Dataset entries:
━━━━━━
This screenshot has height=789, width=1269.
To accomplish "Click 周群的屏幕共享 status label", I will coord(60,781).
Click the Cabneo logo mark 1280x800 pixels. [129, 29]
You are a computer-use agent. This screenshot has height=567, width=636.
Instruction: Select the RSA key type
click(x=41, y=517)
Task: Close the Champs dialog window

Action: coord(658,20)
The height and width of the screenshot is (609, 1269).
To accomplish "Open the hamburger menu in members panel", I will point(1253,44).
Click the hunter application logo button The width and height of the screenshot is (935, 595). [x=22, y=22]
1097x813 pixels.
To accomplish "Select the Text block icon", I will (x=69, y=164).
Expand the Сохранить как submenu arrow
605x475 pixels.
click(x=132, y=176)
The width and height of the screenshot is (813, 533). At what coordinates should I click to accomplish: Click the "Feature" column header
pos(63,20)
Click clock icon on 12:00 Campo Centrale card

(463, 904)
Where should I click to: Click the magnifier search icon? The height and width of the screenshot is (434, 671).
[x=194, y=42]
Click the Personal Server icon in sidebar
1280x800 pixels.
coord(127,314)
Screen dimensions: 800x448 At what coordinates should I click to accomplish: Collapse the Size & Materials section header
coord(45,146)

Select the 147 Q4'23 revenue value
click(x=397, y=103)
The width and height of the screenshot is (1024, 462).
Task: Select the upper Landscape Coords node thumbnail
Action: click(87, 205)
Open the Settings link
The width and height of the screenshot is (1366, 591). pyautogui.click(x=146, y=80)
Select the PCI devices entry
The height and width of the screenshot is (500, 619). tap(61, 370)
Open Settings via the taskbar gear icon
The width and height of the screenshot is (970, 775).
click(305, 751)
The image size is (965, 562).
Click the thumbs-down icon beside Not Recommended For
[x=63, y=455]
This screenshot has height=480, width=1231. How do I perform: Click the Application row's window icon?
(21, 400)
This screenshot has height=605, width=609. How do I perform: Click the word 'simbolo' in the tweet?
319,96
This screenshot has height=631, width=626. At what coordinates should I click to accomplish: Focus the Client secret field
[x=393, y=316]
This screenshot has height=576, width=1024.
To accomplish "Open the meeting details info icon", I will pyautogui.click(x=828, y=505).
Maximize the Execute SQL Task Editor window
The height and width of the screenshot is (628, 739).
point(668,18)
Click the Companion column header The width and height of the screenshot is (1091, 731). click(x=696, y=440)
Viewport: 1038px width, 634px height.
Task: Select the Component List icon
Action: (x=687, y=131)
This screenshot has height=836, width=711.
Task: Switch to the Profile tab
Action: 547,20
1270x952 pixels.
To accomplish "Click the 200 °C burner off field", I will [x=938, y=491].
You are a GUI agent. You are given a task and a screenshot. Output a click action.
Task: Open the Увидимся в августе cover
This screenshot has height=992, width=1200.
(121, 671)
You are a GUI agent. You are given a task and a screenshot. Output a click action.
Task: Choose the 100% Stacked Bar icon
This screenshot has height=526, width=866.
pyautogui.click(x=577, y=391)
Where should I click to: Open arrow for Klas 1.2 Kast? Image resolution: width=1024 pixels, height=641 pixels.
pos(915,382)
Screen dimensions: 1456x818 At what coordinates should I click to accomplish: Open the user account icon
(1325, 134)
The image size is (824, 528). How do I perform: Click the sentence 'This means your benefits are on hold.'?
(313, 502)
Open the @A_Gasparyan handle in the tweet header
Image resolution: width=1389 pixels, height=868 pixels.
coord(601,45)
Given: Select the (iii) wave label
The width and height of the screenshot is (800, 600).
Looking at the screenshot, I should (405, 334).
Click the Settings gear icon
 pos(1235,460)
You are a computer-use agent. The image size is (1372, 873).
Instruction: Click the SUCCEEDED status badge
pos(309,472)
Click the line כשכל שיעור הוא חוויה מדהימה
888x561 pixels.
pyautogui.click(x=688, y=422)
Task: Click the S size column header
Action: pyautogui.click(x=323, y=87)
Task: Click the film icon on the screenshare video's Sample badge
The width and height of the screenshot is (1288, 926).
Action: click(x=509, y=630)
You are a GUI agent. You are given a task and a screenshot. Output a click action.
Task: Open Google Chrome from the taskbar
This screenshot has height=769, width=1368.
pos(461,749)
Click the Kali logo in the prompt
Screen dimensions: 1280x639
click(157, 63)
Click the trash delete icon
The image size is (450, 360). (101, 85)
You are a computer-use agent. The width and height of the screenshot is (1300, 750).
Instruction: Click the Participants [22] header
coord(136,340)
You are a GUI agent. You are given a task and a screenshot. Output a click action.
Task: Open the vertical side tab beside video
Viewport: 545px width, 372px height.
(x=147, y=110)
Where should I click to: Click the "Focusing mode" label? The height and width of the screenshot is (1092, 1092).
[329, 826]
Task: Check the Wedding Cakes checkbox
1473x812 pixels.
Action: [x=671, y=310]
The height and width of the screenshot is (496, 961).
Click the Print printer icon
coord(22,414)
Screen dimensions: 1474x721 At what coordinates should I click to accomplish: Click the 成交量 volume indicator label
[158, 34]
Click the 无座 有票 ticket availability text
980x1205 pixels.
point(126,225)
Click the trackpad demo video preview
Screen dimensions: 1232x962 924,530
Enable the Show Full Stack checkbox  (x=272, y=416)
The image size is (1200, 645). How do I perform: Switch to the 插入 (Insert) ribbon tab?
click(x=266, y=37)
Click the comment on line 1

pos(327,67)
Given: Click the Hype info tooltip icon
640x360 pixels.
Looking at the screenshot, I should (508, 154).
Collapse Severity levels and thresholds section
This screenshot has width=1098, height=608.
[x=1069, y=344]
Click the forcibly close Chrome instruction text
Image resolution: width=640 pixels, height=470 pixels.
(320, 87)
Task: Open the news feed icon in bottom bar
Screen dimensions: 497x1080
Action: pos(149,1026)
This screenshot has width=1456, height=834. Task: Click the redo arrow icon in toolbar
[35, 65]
━━━━━━
[Instructions for the task]:
Using the data above, show each line where "checkbox" occurs.

[Response box]:
Task: Check the Wedding Cakes checkbox
Enable the Show Full Stack checkbox  (x=272, y=416)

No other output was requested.